Haivision Makito X4 Rugged SRT setup: field contribution with Callaba Gateway
Written by Iurii Pakholkov
Founder of Callaba. Building cloud video tools for SRT, RTMP, WebRTC, NDI, live routing, monitoring, recording, and production workflows.
Release: Callaba 8.4
Haivision Makito X4 Rugged is the ruggedized version of the Makito X4 encoder family for demanding field, vehicle, ISR and remote contribution environments. Unlike a regular studio-style Makito X4 deployment, the Rugged version is built for harsh operating conditions, vibration, mobile platforms, constrained links and workflows where metadata such as KLV or CoT can be part of the real value of the stream.
The practical Callaba path is straightforward: create an SRT listener in Callaba Gateway, then configure Makito X4 Rugged as an SRT caller. After Callaba receives the field stream, you can monitor it in the browser, put it on a multiview board, record it, create playback links, or route it to another destination.
This guide is written for the search intent behind Haivision Makito X4 Rugged SRT, Makito X4 Rugged multiview, Makito X4 Rugged recorder, Makito X4 Rugged playback, Haivision rugged encoder SRT Gateway, field contribution SRT and Callaba SRT Gateway.
Quick answer: how do I connect Makito X4 Rugged to Callaba Gateway?
Create an SRT server in Callaba Gateway in Listener mode, open the selected UDP port, then create an SRT stream on Makito X4 Rugged in Caller mode.
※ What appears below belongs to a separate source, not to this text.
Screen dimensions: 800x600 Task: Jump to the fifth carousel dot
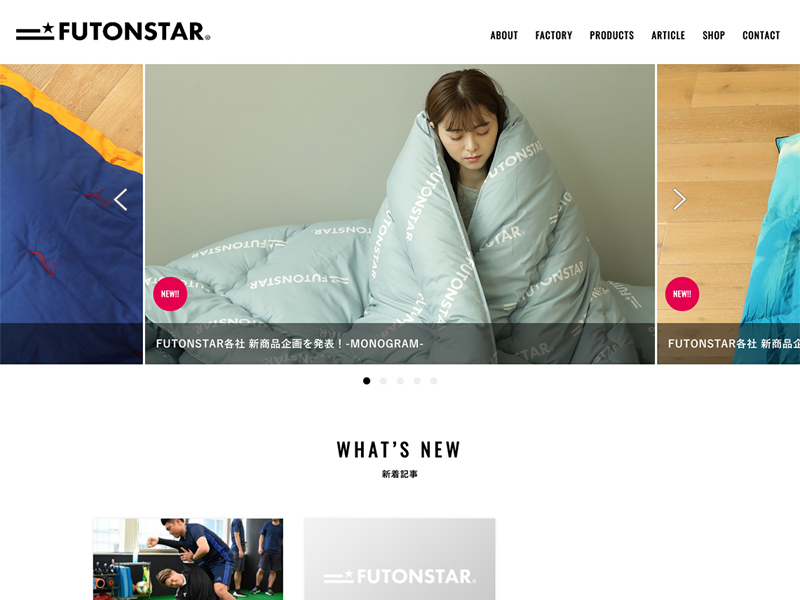[434, 381]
Enter the Callaba public IP or DNS name, destination port, latency, stream ID if used, and the same passphrase if encryption is enabled.
What this setup does
This workflow sends a live field video feed from Makito X4 Rugged to Callaba Gateway over SRT. Callaba receives the stream in the cloud and turns that field contribution feed into something operators can monitor, record, play back and route.
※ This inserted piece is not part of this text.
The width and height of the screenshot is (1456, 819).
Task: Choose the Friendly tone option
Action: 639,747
- Makito X4 Rugged: encodes the source and sends native SRT from the field.
- Callaba Gateway: listens on a public UDP port and accepts the incoming SRT stream.
- Operators: use Callaba to check preview, bitrate, codec, audio, metadata, recording, multiview and downstream routing.
Makito X4 Rugged role
Makito X4 Rugged is useful when the source is not sitting in a clean studio rack. It is built for mobile and fixed platforms, harsh environments, constrained networks and workflows where metadata may matter as much as the picture.
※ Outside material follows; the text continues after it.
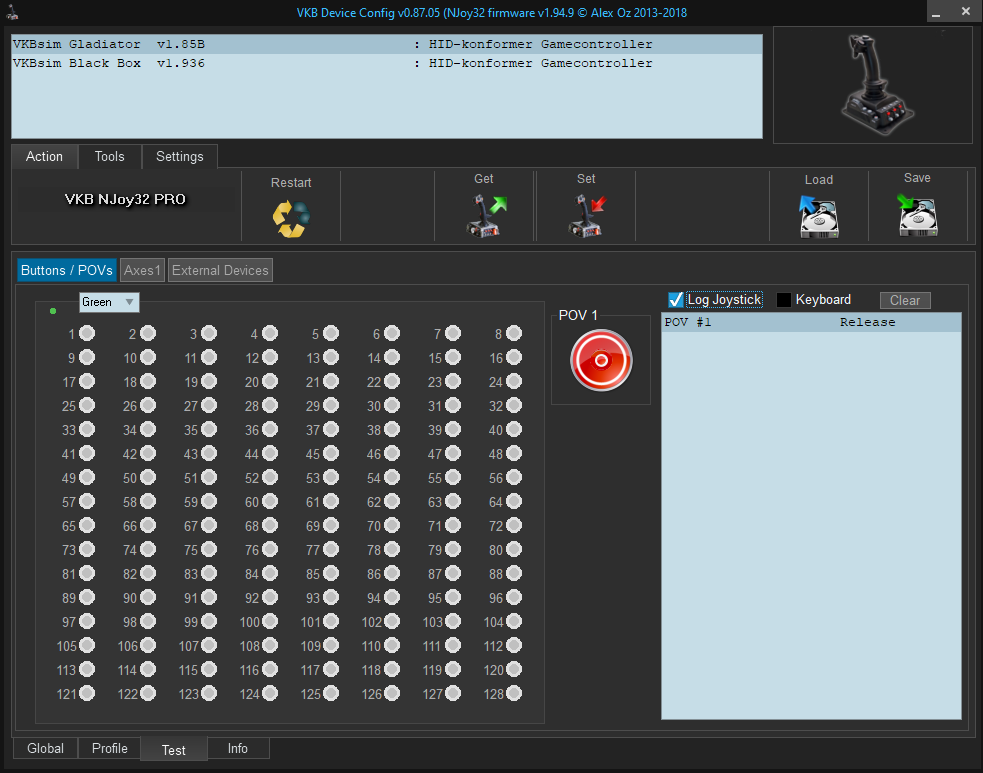Click the Get settings joystick icon
This screenshot has width=983, height=773.
click(486, 214)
| Use case | Makito X4 Rugged job | Callaba job |
|---|---|---|
| Field contribution | Encode and send SRT from the field location. | Receive, monitor, record and route the stream. |
| ISR or sensor feed | Carry video and metadata from analog or digital sources. | Act as the cloud gateway and operational checkpoint. |
| Constrained network path | Tune bitrate, codec and SRT latency for field conditions. | Observe connection state, packet behavior, preview and recording. |
Recommended SRT mode: Callaba Listener, Makito X4 Rugged Caller
For normal cloud ingest, use this direction:
- Callaba Gateway: Listener
- Haivision Makito X4 Rugged: Caller
This keeps the public UDP listener on the cloud side. The field unit only needs to send outbound UDP traffic to the Callaba IP and port, which is usually easier than exposing an encoder behind mobile, satellite, vehicle or venue networking.
A typical URL shape for the rugged encoder SRT caller side can look like this:
srt://YOUR_CALLABA_IP:10500?mode=caller&latency=300&streamid=makito-x4-rugged-main
Use this as a field-format example. In the Makito interface, these values may be entered as separate fields: mode, address, destination port, latency, stream ID and encryption settings.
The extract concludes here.